### [EXERCISE INSTRUCTIONS]
An exact reproduction of all the entries is the expected answer.
== RECORDS FOR THE EXERCISE ==
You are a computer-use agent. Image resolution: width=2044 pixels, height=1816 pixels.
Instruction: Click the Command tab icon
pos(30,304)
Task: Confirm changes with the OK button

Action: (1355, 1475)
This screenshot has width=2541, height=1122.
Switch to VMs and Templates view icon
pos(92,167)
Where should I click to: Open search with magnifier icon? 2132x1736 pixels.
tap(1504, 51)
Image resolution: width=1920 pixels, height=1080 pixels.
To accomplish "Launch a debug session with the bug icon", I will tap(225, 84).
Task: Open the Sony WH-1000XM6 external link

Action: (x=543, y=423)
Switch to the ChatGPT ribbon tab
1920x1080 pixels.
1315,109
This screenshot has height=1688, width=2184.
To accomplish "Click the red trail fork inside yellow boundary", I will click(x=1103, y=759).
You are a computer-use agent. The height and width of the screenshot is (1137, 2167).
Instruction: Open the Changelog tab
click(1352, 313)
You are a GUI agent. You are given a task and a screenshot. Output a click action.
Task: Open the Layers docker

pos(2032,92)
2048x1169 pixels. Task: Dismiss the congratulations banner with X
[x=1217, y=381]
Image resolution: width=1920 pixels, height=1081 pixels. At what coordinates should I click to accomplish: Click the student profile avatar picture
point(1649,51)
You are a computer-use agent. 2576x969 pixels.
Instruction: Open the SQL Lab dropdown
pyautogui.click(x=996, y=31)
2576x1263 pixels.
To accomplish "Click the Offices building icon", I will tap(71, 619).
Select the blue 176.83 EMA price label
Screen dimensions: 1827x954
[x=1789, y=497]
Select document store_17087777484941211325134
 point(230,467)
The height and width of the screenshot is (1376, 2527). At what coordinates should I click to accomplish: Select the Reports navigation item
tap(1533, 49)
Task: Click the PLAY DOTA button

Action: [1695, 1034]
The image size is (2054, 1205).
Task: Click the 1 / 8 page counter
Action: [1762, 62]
===
### [RESPONSE]
You are a computer-use agent. Image resolution: width=2044 pixels, height=1816 pixels.
Instruction: Click the Command tab icon
pos(30,304)
Task: Confirm changes with the OK button

Action: (1355, 1475)
This screenshot has width=2541, height=1122.
Switch to VMs and Templates view icon
pos(92,167)
Where should I click to: Open search with magnifier icon? 2132x1736 pixels.
tap(1504, 51)
Image resolution: width=1920 pixels, height=1080 pixels.
To accomplish "Launch a debug session with the bug icon", I will tap(225, 84).
Task: Open the Sony WH-1000XM6 external link

Action: (x=543, y=423)
Switch to the ChatGPT ribbon tab
1920x1080 pixels.
1315,109
This screenshot has height=1688, width=2184.
To accomplish "Click the red trail fork inside yellow boundary", I will click(x=1103, y=759).
You are a computer-use agent. The height and width of the screenshot is (1137, 2167).
Instruction: Open the Changelog tab
click(1352, 313)
You are a GUI agent. You are given a task and a screenshot. Output a click action.
Task: Open the Layers docker

pos(2032,92)
2048x1169 pixels. Task: Dismiss the congratulations banner with X
[x=1217, y=381]
Image resolution: width=1920 pixels, height=1081 pixels. At what coordinates should I click to accomplish: Click the student profile avatar picture
point(1649,51)
You are a computer-use agent. 2576x969 pixels.
Instruction: Open the SQL Lab dropdown
pyautogui.click(x=996, y=31)
2576x1263 pixels.
To accomplish "Click the Offices building icon", I will tap(71, 619).
Select the blue 176.83 EMA price label
Screen dimensions: 1827x954
[x=1789, y=497]
Select document store_17087777484941211325134
 point(230,467)
The height and width of the screenshot is (1376, 2527). At what coordinates should I click to accomplish: Select the Reports navigation item
tap(1533, 49)
Task: Click the PLAY DOTA button

Action: [1695, 1034]
The image size is (2054, 1205).
Task: Click the 1 / 8 page counter
Action: [1762, 62]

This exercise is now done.